Editor’s Note: As 2013 comes to a close, we’re pleased to share our top email columns of the year. This article was originally published December 9, 2013.
The dust has barely settled from the furor around Gmail’s tabbed inbox when another change comes down the pike. I noticed late last week that Gmail has started caching images, though there hadn’t been an announcement from Google. I wasn’t the only one who noticed, either.
There is no doubt there will be cries that Google has, once again, killed email marketing. But to understand what impact this may have requires that we start by understanding what has changed.
Email messages are, by and large, pretty static. Once they’re sent, they’re fixed. The one exception is the images, which are downloaded when the recipient reads the message. As that happens, a treasure trove of information is shared with the image host. Many enterprising companies including ESPs, MovableInk, ReturnPath, Litmus and AudiencePoint use that data in a variety of ways.
By switching to caching the images, Google has caused that source of information to largely dry up.
There are six pieces of information that marketers often rely on that the Google cache impacts:
The Google cache hides the source Internet Protocol (IP) address of the reader. That address can be used to determine the location of the reader. Gmail users now all appear to reside in Google datacenters.
Often, this is used for nothing more than drawing pretty maps showing readership around the world. But some companies also use it to provide more targeted information, like an image with the address of the outlet that is closest to you right now.
The referrer indicates what requested the image be downloaded. This data is heavily used by reports that tell you which folder your email ended up in and how many recipients were using the Gmail web interface versus a native client or the mobile app.
The user-agent string tells a site a lot about the program that is downloading the image. Browser version, operating system and device are often deduced from this. The impact of not having this is two-fold.
Statistics on email client and device usage will be unavailable for Gmail users, but also any tool that customizes images for the audience will be unable to function properly. So delivering a mobile-optimized image for a mobile device versus a desktop will not be viable (responsive design notwithstanding).
Cookie synchronization for ad serving and retargeting may be undermined. Advertisers are increasingly performing cookie synchronization between ad data management platforms and their CRM databases. The benefit is more relevant ad targeting and more timely and relevant email. Gmail may become a black hole for this activity.

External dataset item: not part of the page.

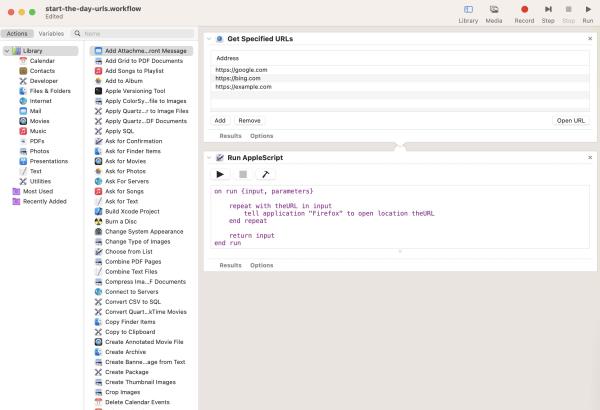Image resolution: width=600 pixels, height=410 pixels.
Task: Open Options tab under Run AppleScript
Action: click(x=261, y=265)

Tools that deliver images dynamically based on time (think time-limited offers) will be negatively impacted. Once the recipient sees the image, it will not be downloaded again and so will not be able to change.
Since images are cached they will, at most, be downloaded once per recipient. Total opens will fall. Tools that use multiple image downloads to infer read times and repeat reading will be negatively impacted.

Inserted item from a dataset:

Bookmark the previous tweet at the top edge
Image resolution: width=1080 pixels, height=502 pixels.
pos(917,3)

One other impact of the Google image cache is that it restricts images to 10MB. Any image larger than that produces an error. While not an issue for most, this can be significant for animated images.
If you’re wondering why Google would make these changes, I can think of a couple of reasons.

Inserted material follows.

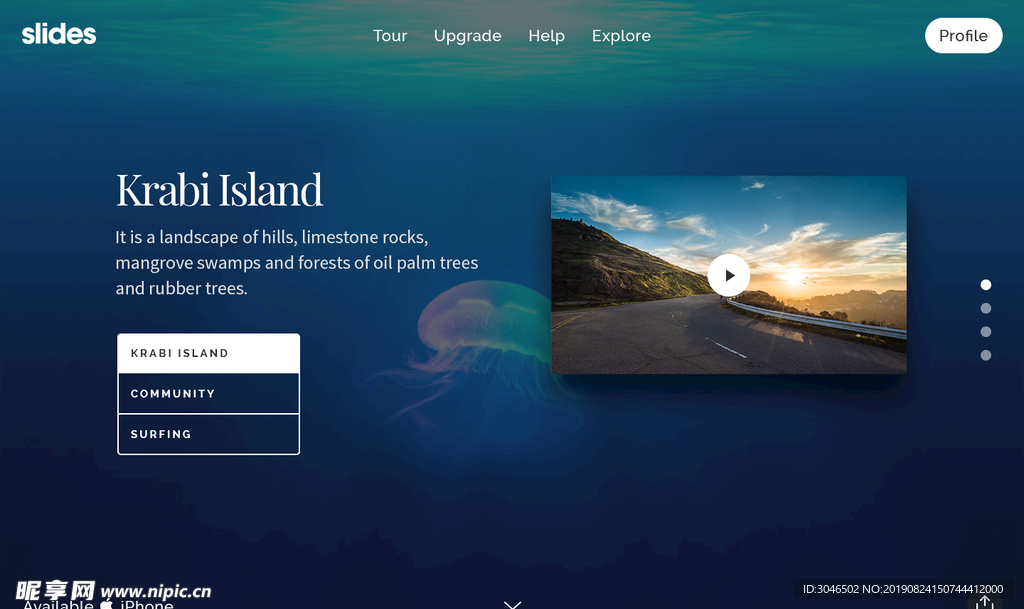
Task: Go to the Help page
Action: pyautogui.click(x=547, y=36)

The first is privacy. Unlike most other webmail providers, Google has always hidden the submitting IP address of emails. This change also masks the IP address of readers, as well as other information about them that might be considered sensitive (browser information could be used for exploits, for example).
The second is performance. Google’s cache service is fast, but some senders’ image delivery isn’t. This can provide a better experience for Gmail users.
There are other possible reasons, but most of them require ownership of a tin-foil hat so I won’t get into them right now.
As for what to do about it, talk to your email provider. For most email marketing, the impact will be on reporting and analytics rather than functionality. If your ESP provides gross or total open rate numbers, these will likely shrink. Providers that collect and report on statistics around location, device etc., are already working to exclude or adjust for the Gmail data and see if there are other ways to obtain the same information.
The larger impact though is if you’re delivering images dynamically based on device, time or location. In these instances, you will certainly need to make changes. The most likely outcome is that Gmail users will get a degraded experience, rather than the improved experience Google was aiming for.